Set problem -> Reproduce the rows below verbatim, starting with the line that contains "The image size" and continuing through the line that contains "(x=457, y=46)", both included. Omit the pictures from your answer.

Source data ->
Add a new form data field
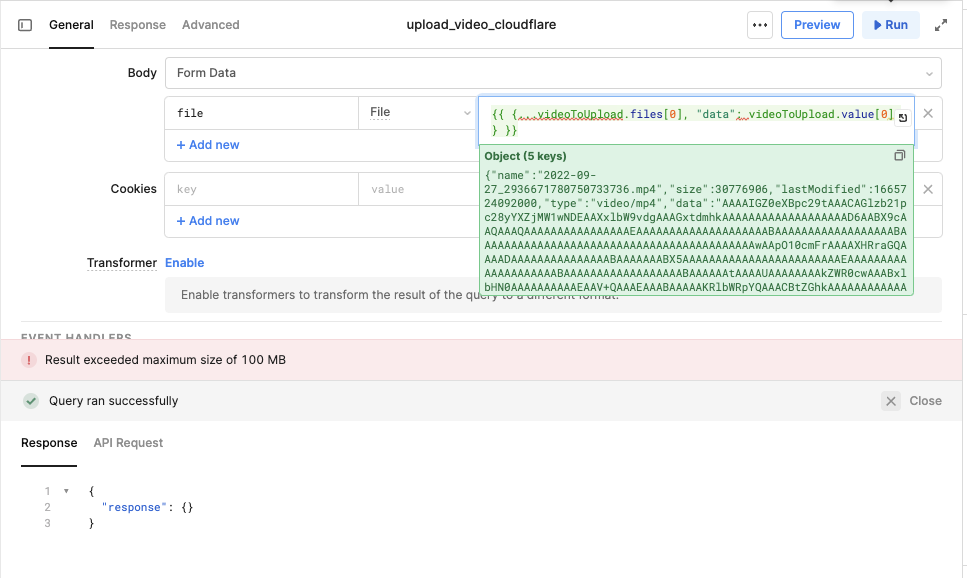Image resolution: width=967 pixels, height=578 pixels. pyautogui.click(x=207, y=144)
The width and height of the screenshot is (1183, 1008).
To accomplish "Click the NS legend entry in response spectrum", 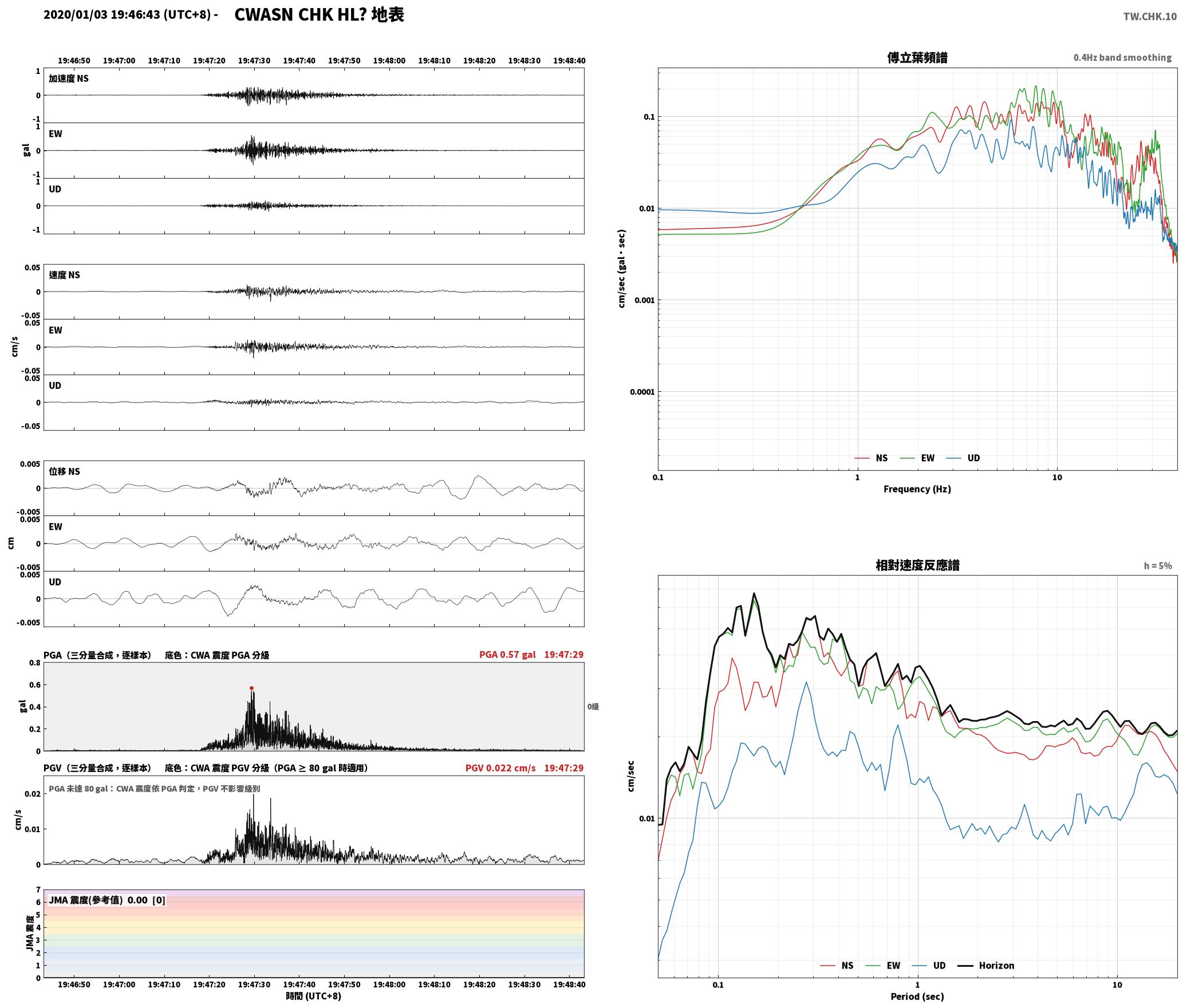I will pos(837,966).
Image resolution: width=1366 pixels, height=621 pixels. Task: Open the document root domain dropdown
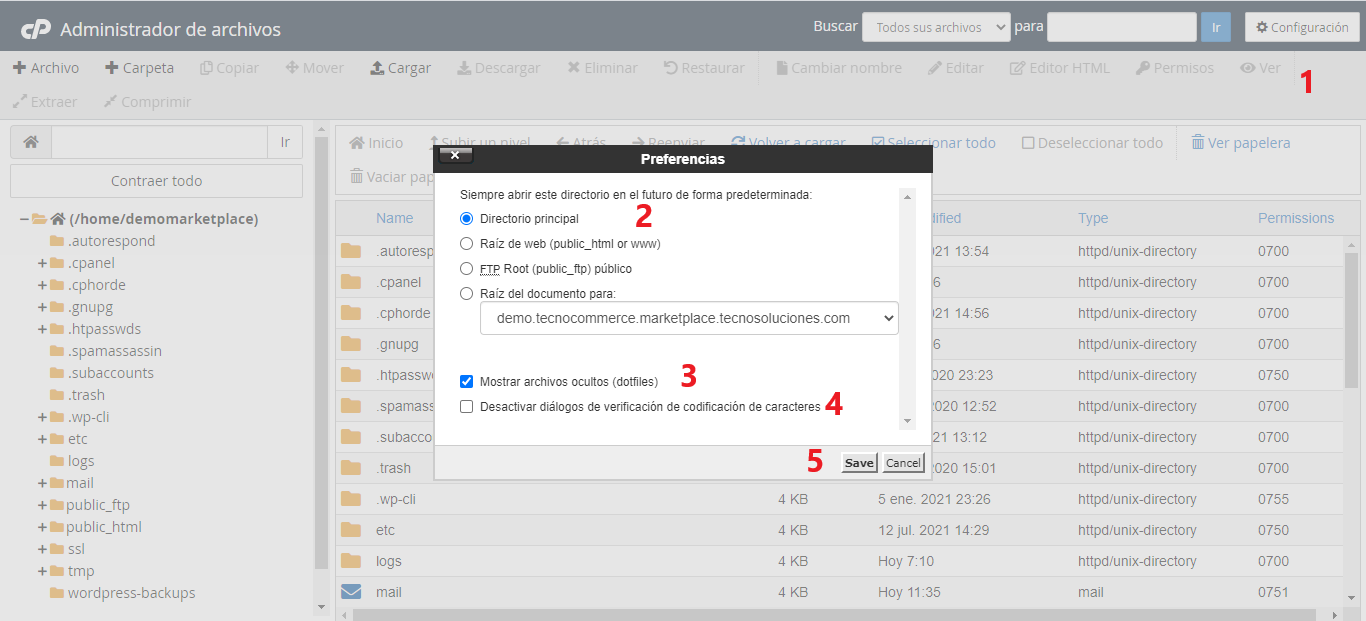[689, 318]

...

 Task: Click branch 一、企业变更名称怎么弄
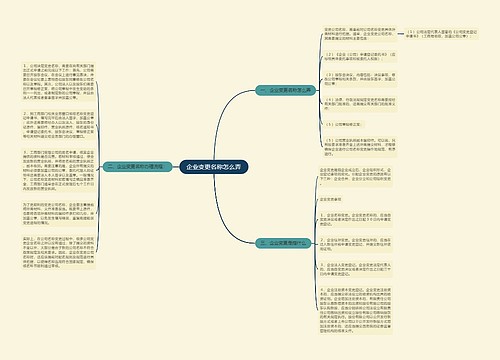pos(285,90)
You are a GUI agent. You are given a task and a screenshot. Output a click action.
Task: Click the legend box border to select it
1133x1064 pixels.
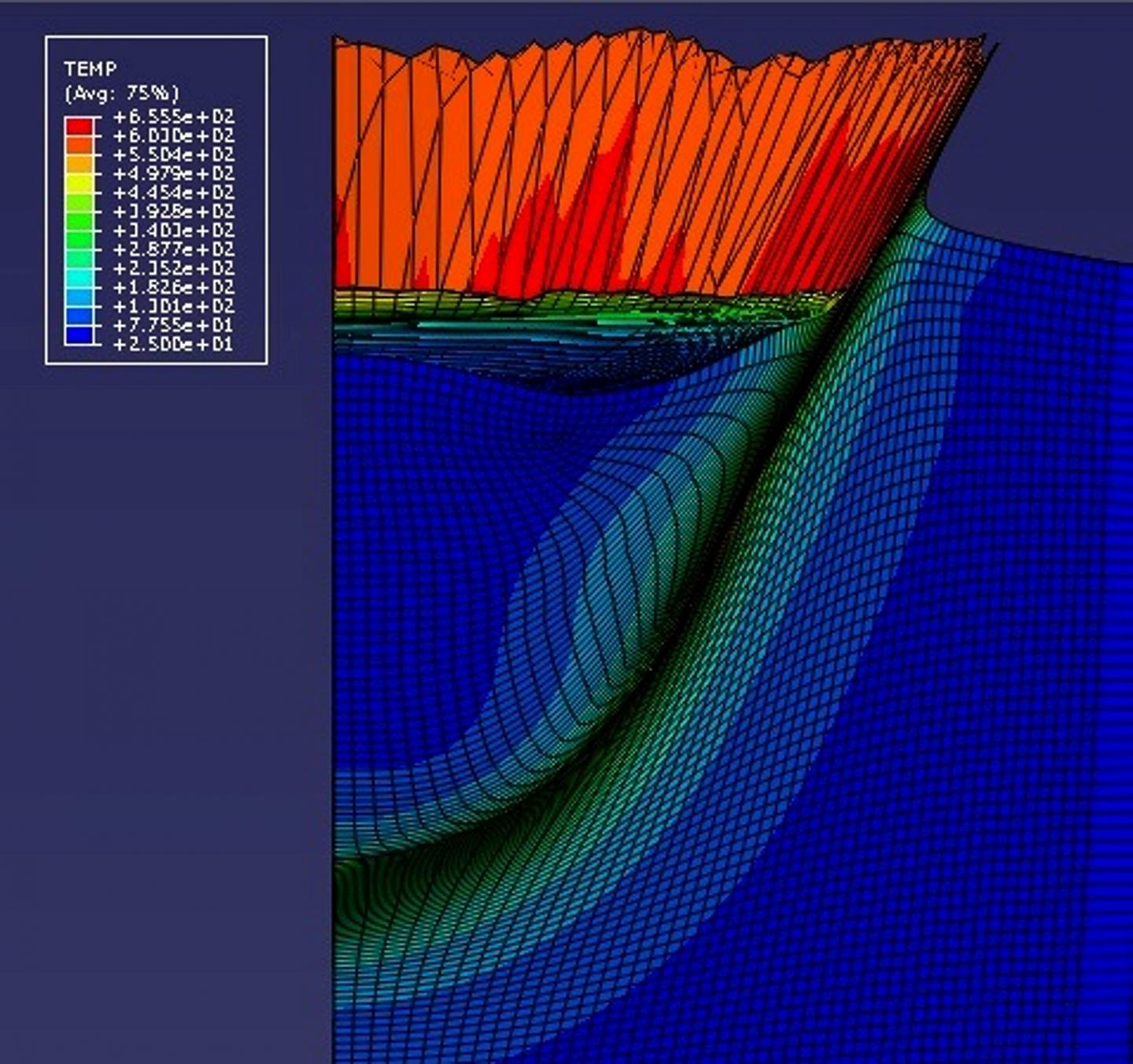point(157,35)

* * *

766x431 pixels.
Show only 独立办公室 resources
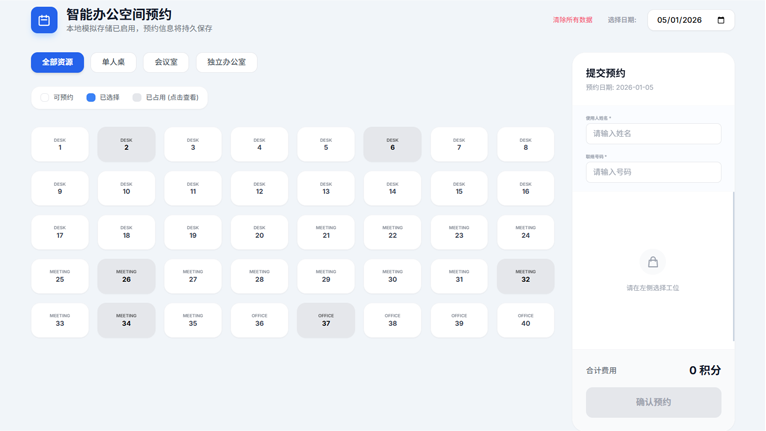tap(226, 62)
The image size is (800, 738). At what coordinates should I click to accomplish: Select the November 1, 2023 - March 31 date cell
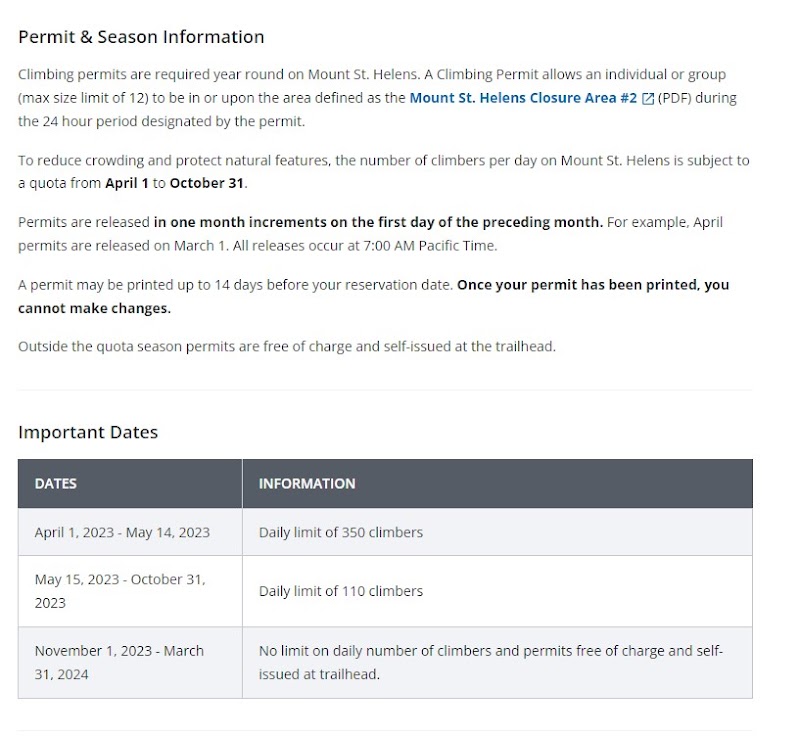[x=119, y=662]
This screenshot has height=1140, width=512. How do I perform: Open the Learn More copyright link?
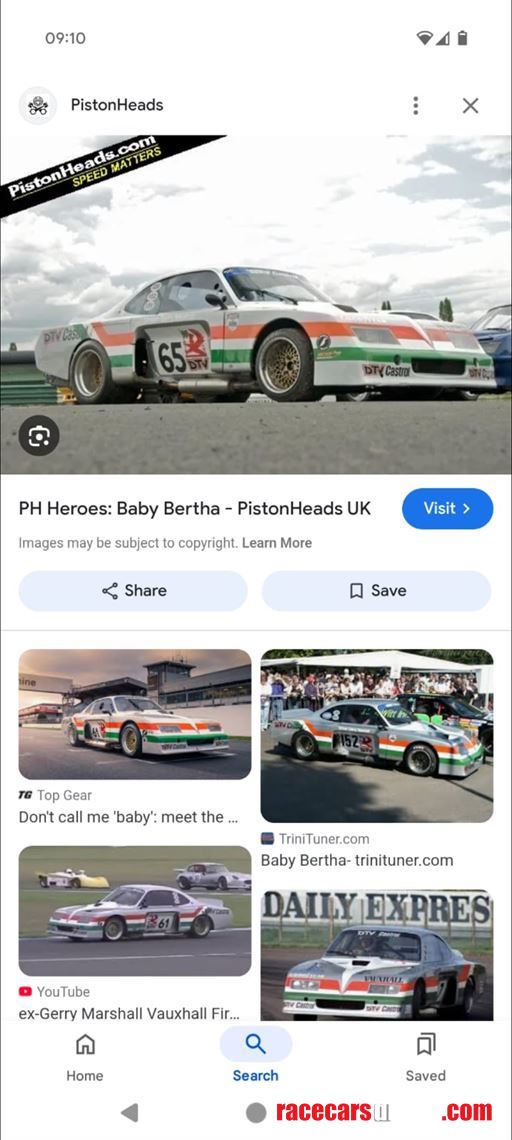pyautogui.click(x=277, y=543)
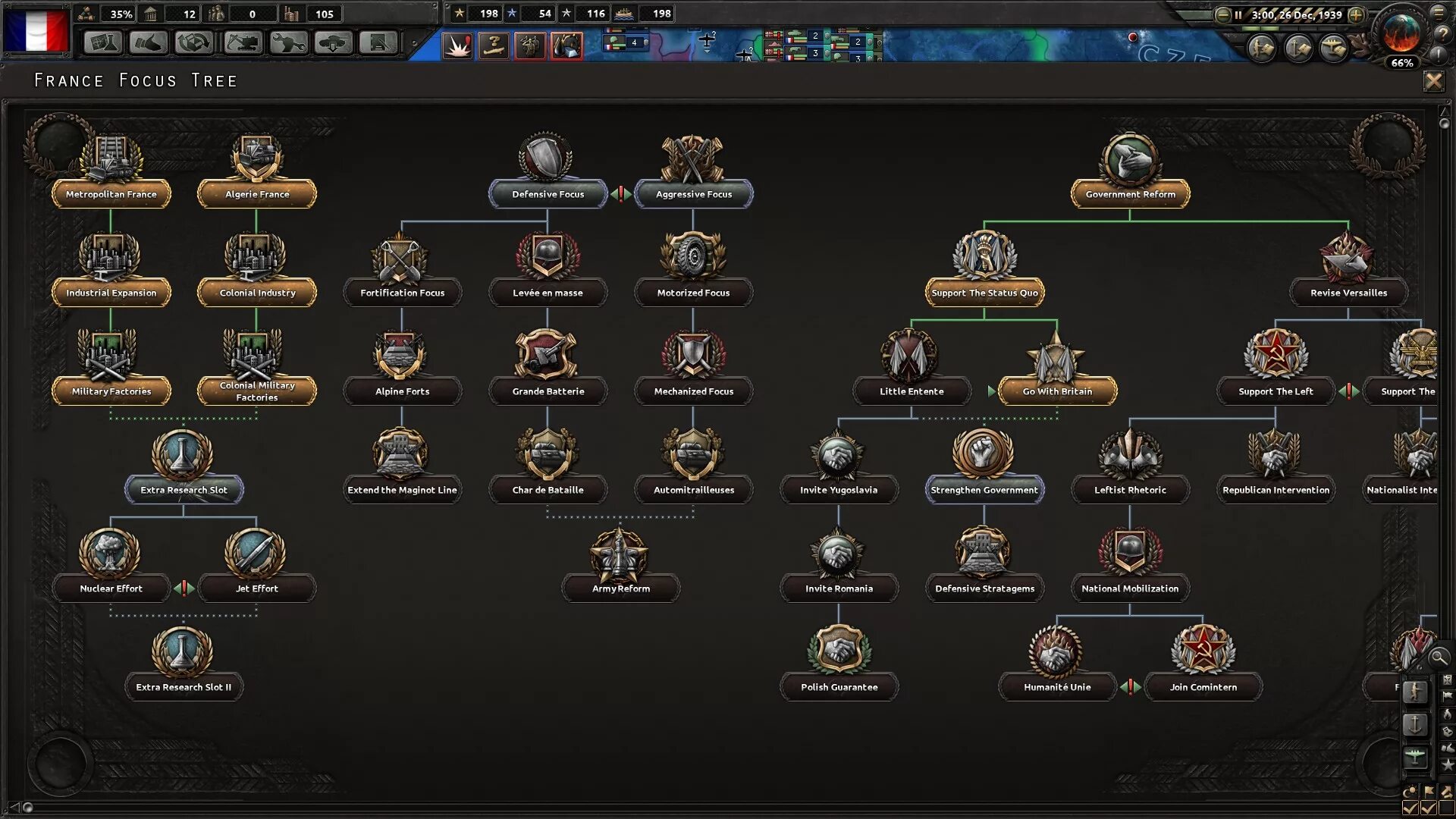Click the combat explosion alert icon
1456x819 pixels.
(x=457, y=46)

Solution for this exercise ->
The image size is (800, 738). At what coordinates should I click to accomplish: Select the November 1, 2023 - March 31 date cell
[x=119, y=662]
This screenshot has height=1140, width=512. How do I perform: Open the Learn More copyright link?
pyautogui.click(x=277, y=543)
Click the combat explosion alert icon
1456x819 pixels.
(x=457, y=46)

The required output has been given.